En attendant, ils ont pulvérisé les limites que leur fixait l’accord de 2015 en matière d’enrichissement de l’uranium. Ils enrichissent à un taux de 60 % quand Vienne en 2015 leur autorisait 3,7 %… De 60 % à 90 %, taux jugé nécessaire à l’exploitation militaire du minerai, il faut un mois, jugent les experts. C’est ce petit mois qui nourrit la tentation israélienne ou israélo-américaine d’une frappe de précision au cœur du projet nucléaire de la République islamique.
Cette dernière estime disposer d’un arsenal dissuasif. Pareille frappe ne resterait pas sans réponse. Depuis le Liban et peut-être aussi depuis la Syrie, le Hezbollah libanais, aux ordres de Téhéran, répliquerait en tirant une bordée de missiles sur les villes israéliennes. Le Moyen-Orient basculerait à nouveau dans la guerre.

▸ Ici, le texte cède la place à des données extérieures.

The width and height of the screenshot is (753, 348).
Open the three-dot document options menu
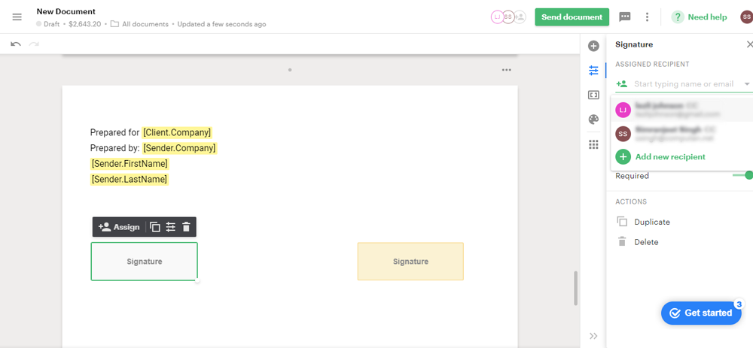(647, 17)
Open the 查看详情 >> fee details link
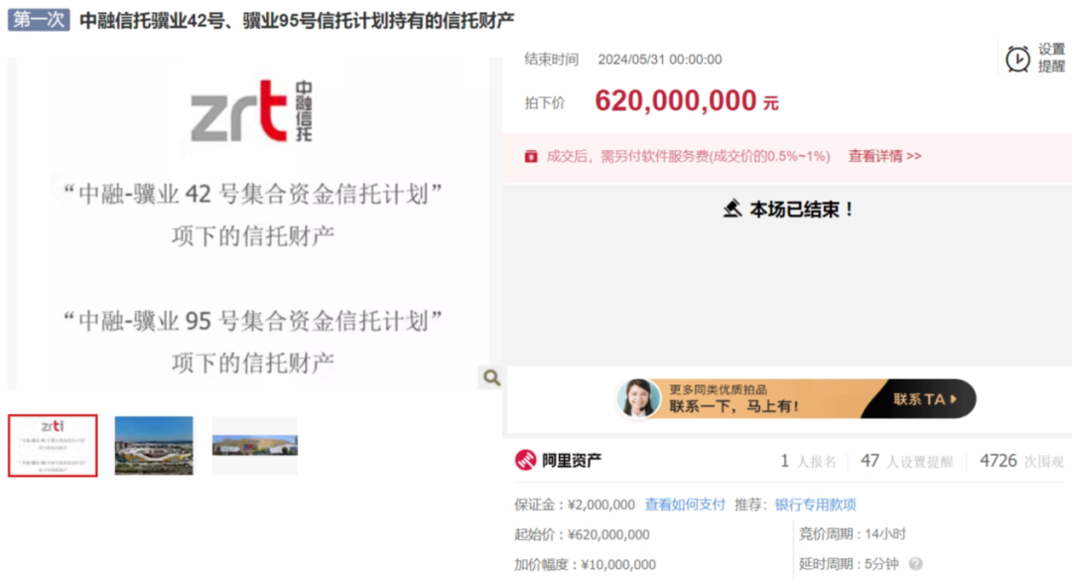1072x581 pixels. coord(884,156)
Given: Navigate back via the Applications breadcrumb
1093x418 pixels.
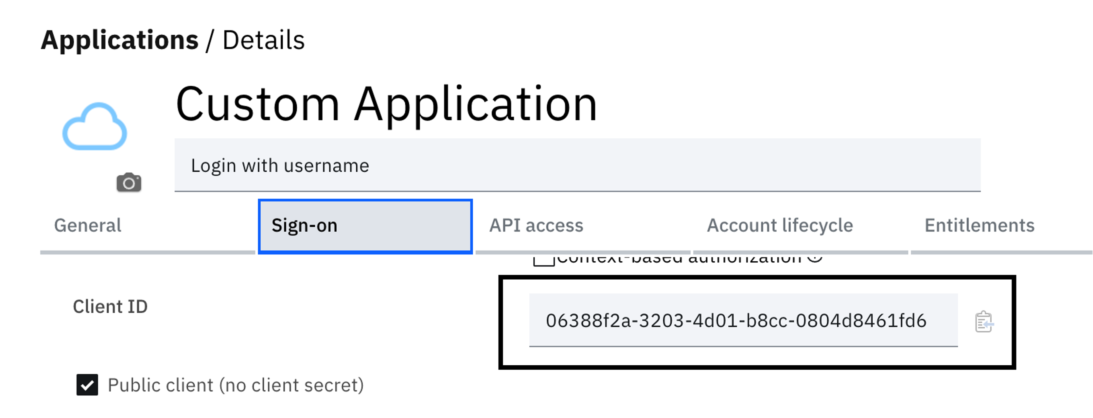Looking at the screenshot, I should (120, 40).
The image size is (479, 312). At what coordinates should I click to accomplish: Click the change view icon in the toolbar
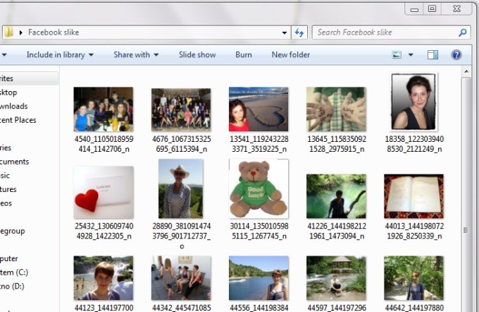[x=397, y=55]
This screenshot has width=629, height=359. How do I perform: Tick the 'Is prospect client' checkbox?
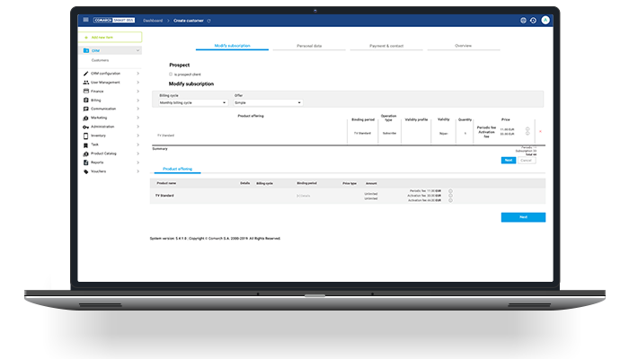pos(172,74)
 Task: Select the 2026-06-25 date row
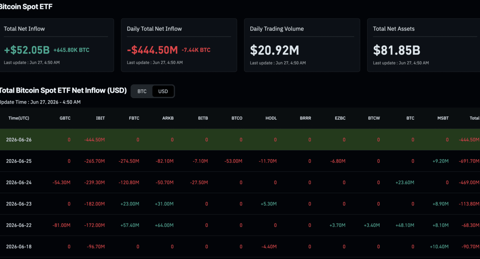(x=240, y=161)
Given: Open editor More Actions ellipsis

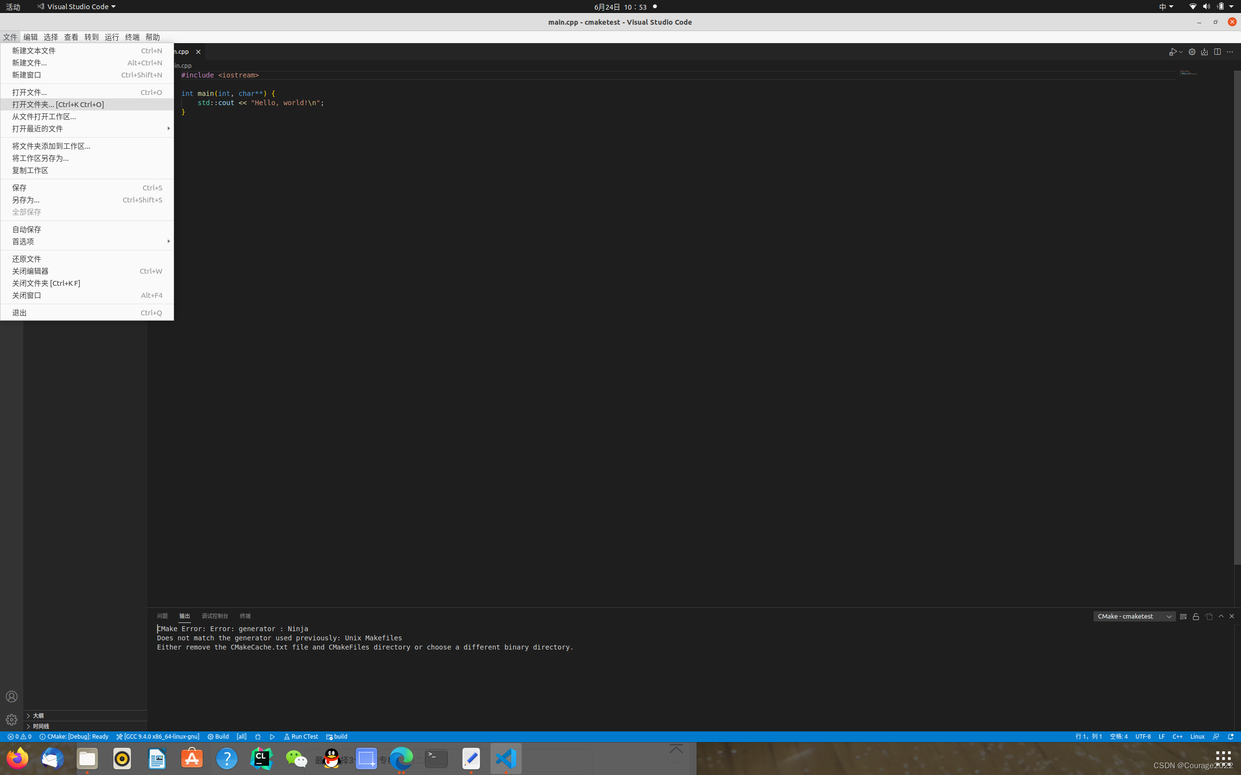Looking at the screenshot, I should (x=1230, y=52).
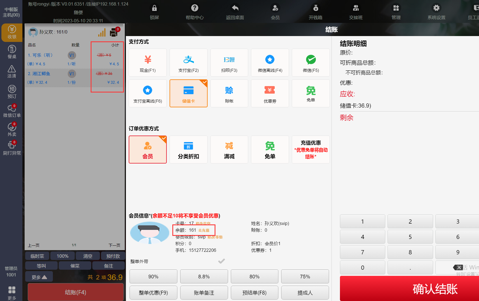Go to the next page of items

pos(114,245)
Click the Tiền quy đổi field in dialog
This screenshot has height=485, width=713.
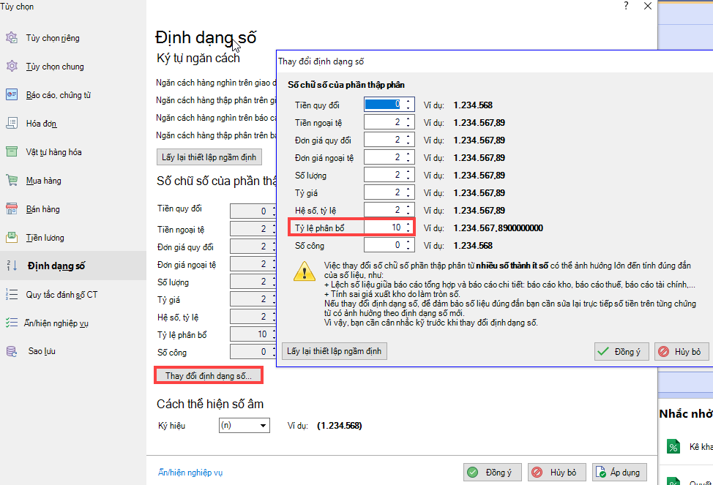click(384, 105)
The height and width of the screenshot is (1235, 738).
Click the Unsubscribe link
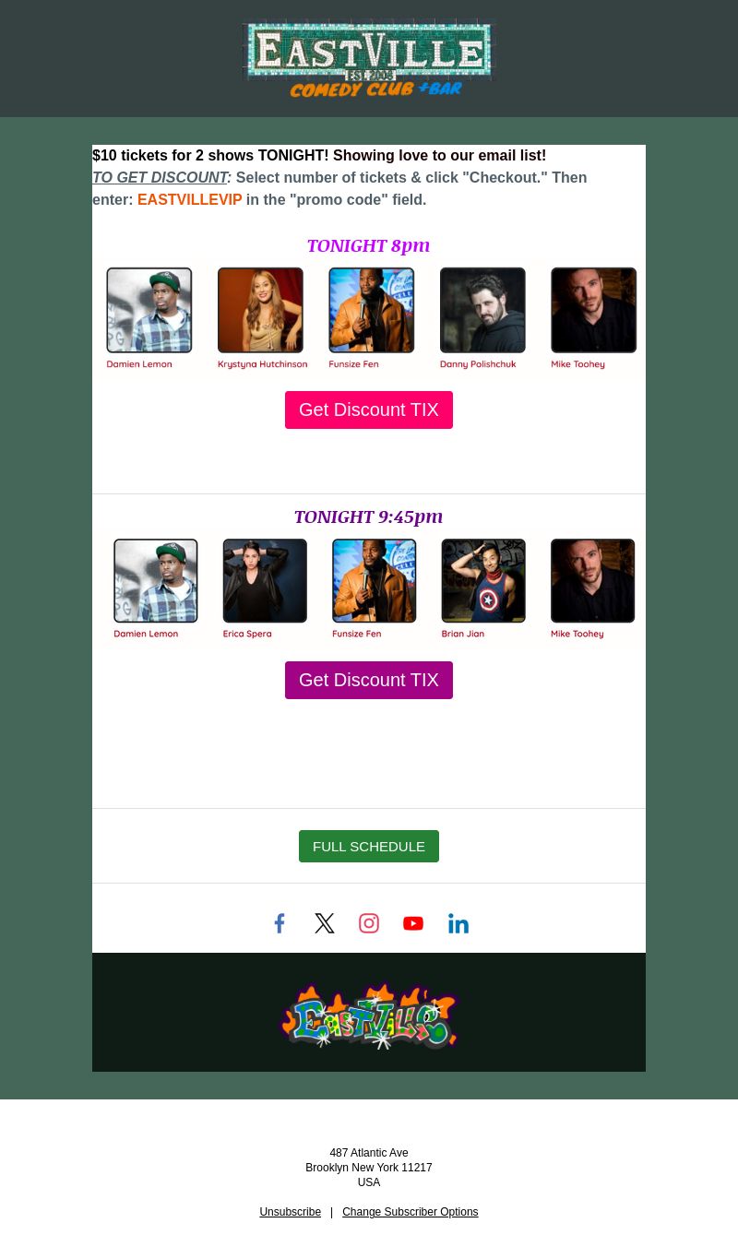(291, 1212)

Courant décembre 2021, le secrétaire américain à la défense, Lloyd Austin, livrait son diagnostic sur les manœuvres répétées de l’armée chinoise visant Taïwan. Elles ont tout l’air d’une répétition avant l’invasion, disait-il. Sans insister particulièrement sur ce point, le président chinois, Xi Jinping, n’exclut pas l’option militaire. Tout en reconnaissant l’unité de la Chine, les Etats-Unis se sont engagés en 1979 à fournir à l’île, qui depuis 1949 s’auto-gouverne de façon autonome, les moyens de se défendre. Cela n’oblige pas les Etats-Unis à intervenir militairement eux-mêmes, mais le président américain, Joe Biden, laisse courir une manière d’ambiguïté. A tout le moins, Pékin s’interroge sur la nature de la réaction américaine en cas d’assaut sur Taïwan.
L’hypothèse de l’invasion ne semble pas d’actualité immédiate. Xi Jinping a un rendez-vous politique important à l’automne 2022 : le 20e congrès du Parti communiste qui doit renouveler son mandat (éternellement ?) à la tête de la Chine.